Долго хожу кругами и рассматриваю их одеяния — лёгкий прозрачный шёлк, больше похожий на дымку облаков. И я рассматриваю их волосы, заплетённые в длинные косы, и рассматривала бы их, наверное, целую вечность, если бы не споткнулась обо что-то и не отвлеклась, невольно отрывая взгляд от удивительной красоты пери.
Не сразу понимаю, что оказалась возле большого нефритового надгробия, которое расположилось в самом центре просторного круглого помещения. Солнечный свет не касается его напрямую, и оно остаётся в полутьме. Мне даже кажется в этом свете, что надгробие сделано из настоящей живой воды — так причудливо играют, переливаясь, оттенки нефрита в холодной тени.
Это очень красивое надгробие, и оно определённо принадлежит какому-то очень важному человеку — иначе ему не стали бы возводить такой огромный и красивый мавзолей. Я решаю взглянуть на имя, что выгравировано на полу, у изголовья. К моему сожалению, я не могу прочесть надпись по одной лишь простой причине: на том месте, где положено быть словам и цифрам, я вижу лишь орнамент, напоминающий тот, что был вырезан на дверях.
Отрываю свой взгляд от надгробия и вновь принимаюсь рассматривать пери. В какой-то момент я осознаю, что в этом помещении совсем не ощущается смерть — кажется, что здесь, наоборот, самое живое место на кладбище, если вообще не во всём городе.
Странно, что я не помнила ни этого мавзолея, ни прекрасных пери на стенах, ни уж тем более нефритового надгробия. Я уверена, что место это было достаточно старым, и я уверена, что мои тётки не могли не показать мне его — уж очень здесь было красиво. Ещё долго стою я в этом мавзолее, наслаждаясь неожиданной прохладой и нахлынувшим на меня чувством спокойствия, стою и подолгу рассматриваю каждую из пери — я насчитала всего четырёх, хотя сначала мне показалось, что их было чуть ли не в несколько раз больше. Я бы, наверное, провела в этом месте целый день, окутанная непередаваемым, совершенно невероятным чувством умиротворения, если бы не заметила юркую тень, мелькнувшую за дверями и махнувшую мне, словно дразня, длинным хвостом.
Я тотчас выскакиваю из мавзолея, быстрым движением закрыв за собой двери. Оглянувшись, я замечаю животное, которое меня дразнило, — это степная рысь. Каракал, такой же точно, какой приснился мне сегодня ночью.

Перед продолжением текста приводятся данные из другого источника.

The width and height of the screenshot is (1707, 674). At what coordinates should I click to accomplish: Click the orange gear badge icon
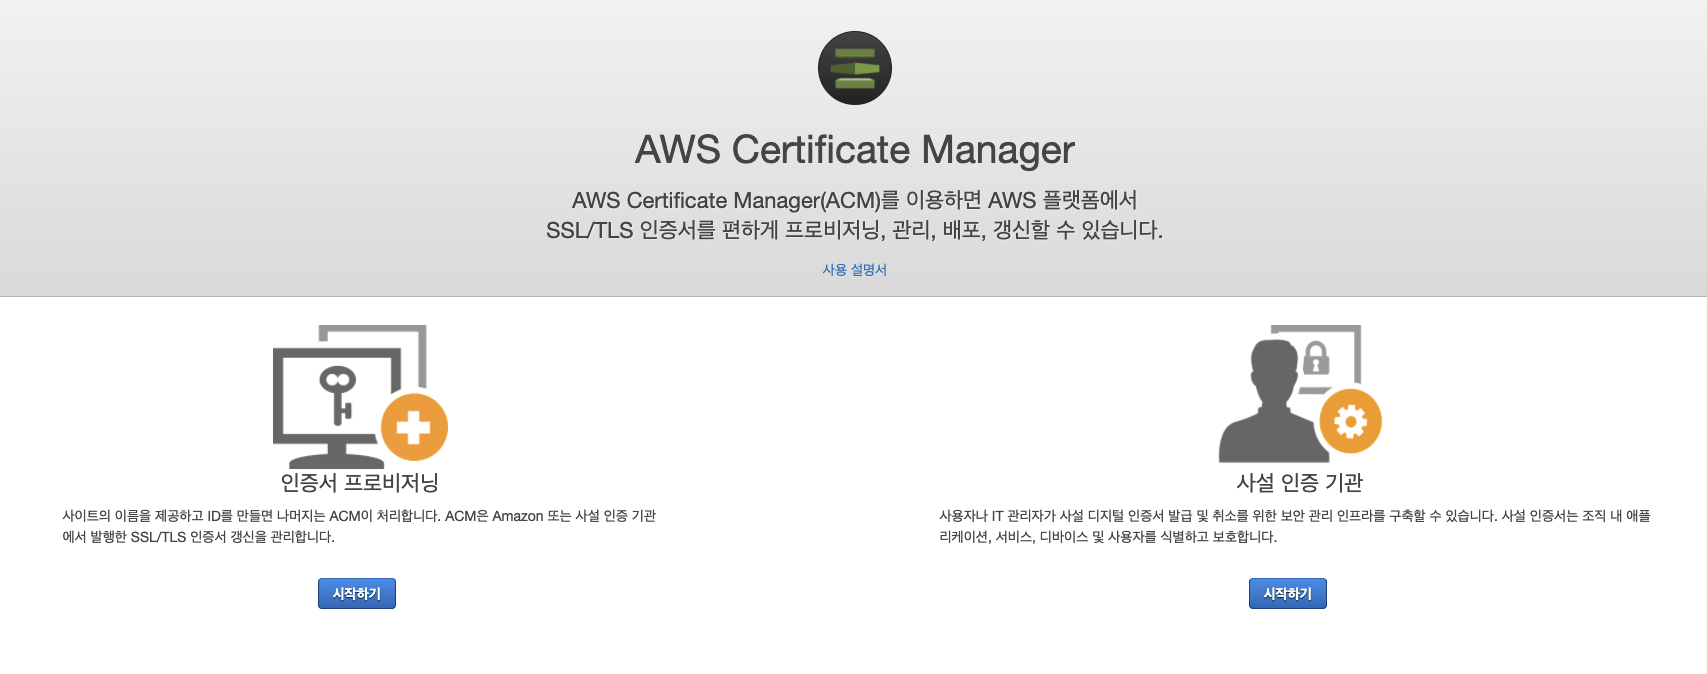click(x=1350, y=421)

Удивлённо смотрю, как он, степенный и грациозный, мягкой поступью удаляется от меня, вальяжно размахивая длинным хвостом, то и дело двигая острыми чёрными ушами. Он движется от меня в сторону выхода, направляясь прямиком к широким воротам, которые виднеются перед ним. С минуту я стою и молча смотрю, как зверь уходит от меня и уходит всё дальше и дальше. Я думаю: как он здесь оказался? Каракалы ещё много лет назад были внесены в Красную книгу; оно и немудрено — помню, в детстве, ещё когда я была совсем маленькой, тётки рассказывали мне, что раньше каракалов можно было встретить чуть ли не на каждом шагу, а потом они исчезли, почти все исчезли и совсем перестали выбираться к людям. И вот он идёт передо мной, будто все эти россказни — так, байки, сказки для особо впечатлительных. Идёт, машет хвостом. Степная рысь — как она есть! Я наблюдаю за ним, не зная, что именно я должна сейчас сделать: не брошусь же я, в самом деле, играть с ним, как с каким-нибудь уличным котёнком?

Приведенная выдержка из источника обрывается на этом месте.